This week, at the SPIE Advanced Lithography Conference, imec and ASML announced a breakthrough in printing narrow 24 nanometer (nm) pitch lines, corresponding to the dimensions of critical back-end-of-line metal layers of a 3 nm technology node process.
By combining advanced imaging schemes, resist materials and optimized settings on ASML’s NXE:3400B system in imec’s cleanroom, the system is capable of printing lines/spaces at 24 nm pitch in a single exposure step.
This imaging performance enables imec’s ecosystem of resist and patterning partners to utilize the NXE:3400B as a platform for early material development for future process nodes that will be enabled by ASML’s next-gen EUV system, which will first ship in 2022. The EXE:5000 will have a numerical aperture of 0.55, much higher than the 0.33 of current EUV systems like NXE:3400B.
Steven Scheer, VP Advanced Patterning Process and Materials at imec:
“The innovation of imec and ASML in printing 24 nm pitch line spaces will provide the imec patterning ecosystem with the opportunity to test resist materials and provide process capabilities. The development of sensitive and stable resist materials will support the introduction of ASML’s next-gen EXE:5000 system.”
The NXE:3400B allows illumination of the mask under high incident angles. Under standard illumination the EUV mask tends to distort the wafer image under these high incident angles – creating poor resist profiles. Through a fundamental understanding of EUV mask effects, obtained from a joint imec/ASML study, the teams have found an innovative way to compensate for unwanted image distortion. In combination with an illumination optimization, this enabled the teams to print a pitch as small as 24 nm in a single EUV exposure step with a minimum exposure dose of 34J/cm2.
ASML’s NXE:3400B was installed in imec’s 300mm cleanroom in Q2 2019.
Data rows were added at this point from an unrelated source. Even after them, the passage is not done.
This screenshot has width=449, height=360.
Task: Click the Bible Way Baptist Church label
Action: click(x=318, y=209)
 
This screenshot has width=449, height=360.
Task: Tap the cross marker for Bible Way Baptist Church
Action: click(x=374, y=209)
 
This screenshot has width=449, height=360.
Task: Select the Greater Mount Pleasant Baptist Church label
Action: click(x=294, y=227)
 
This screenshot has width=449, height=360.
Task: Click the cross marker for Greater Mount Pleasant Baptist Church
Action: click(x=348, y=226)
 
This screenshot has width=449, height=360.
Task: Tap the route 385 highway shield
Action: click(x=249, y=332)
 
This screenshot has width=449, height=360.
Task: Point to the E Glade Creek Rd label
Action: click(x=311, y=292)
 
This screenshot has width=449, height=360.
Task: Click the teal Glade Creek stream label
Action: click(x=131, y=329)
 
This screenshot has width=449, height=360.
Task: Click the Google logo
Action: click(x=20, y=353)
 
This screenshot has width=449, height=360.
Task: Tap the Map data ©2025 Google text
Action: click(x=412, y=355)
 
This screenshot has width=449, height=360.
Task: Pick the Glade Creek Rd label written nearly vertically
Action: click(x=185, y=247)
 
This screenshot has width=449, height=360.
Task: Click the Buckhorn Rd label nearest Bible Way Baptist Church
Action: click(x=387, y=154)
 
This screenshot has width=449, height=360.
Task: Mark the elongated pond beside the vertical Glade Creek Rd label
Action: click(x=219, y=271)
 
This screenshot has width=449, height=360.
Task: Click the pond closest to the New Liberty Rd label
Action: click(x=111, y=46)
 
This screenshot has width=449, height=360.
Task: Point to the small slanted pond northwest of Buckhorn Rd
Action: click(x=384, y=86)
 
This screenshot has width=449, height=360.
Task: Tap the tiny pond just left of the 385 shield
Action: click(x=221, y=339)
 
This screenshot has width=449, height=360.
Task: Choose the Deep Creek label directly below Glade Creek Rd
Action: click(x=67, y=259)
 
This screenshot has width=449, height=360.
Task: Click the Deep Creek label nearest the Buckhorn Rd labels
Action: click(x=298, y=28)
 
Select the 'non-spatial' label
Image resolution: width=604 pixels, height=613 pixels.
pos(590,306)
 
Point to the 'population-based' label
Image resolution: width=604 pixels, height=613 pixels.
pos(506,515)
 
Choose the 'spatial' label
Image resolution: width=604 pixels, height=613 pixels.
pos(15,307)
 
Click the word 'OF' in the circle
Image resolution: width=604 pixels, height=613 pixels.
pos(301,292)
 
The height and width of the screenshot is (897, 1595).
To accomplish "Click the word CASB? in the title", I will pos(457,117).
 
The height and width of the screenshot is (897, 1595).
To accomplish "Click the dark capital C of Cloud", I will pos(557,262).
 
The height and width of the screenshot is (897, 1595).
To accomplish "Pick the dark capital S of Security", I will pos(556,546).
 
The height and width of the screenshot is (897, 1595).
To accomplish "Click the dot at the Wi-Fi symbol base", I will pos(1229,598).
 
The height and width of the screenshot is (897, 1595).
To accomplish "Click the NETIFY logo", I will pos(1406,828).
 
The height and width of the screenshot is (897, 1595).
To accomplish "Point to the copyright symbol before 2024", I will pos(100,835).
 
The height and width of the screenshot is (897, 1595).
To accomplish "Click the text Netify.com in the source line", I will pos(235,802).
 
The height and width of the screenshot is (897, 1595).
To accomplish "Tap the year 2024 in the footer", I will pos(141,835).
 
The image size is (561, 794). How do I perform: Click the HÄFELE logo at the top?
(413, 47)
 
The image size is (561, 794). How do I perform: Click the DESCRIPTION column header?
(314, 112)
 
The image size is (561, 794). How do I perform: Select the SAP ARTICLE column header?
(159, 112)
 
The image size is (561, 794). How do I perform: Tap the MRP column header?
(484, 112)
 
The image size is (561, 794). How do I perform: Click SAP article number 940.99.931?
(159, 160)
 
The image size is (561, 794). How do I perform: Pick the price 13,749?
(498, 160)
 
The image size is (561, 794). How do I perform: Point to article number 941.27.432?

In addition, first 300 mm wafer high-NA lithography is anticipated this October using another key enabler, imec’s attosecond analytical and interference lithography lab. The AttoLab is critical to explore the molecular dynamics, at an attosecond scale, during exposure of photoresist to EUV ionizing radiation and, using interference lithography, it offers the first 300mm high-NA resist imaging capability to print features down to pitches of 8 nm. The AttoLab will improve the fundamental understanding of 0.55 NA resist imaging, and, complementary to the NXE:3400B, further supports the supplier ecosystem to accelerate the development of high-NA compatible materials before the introduction of ASML’s High NA EXE:5000.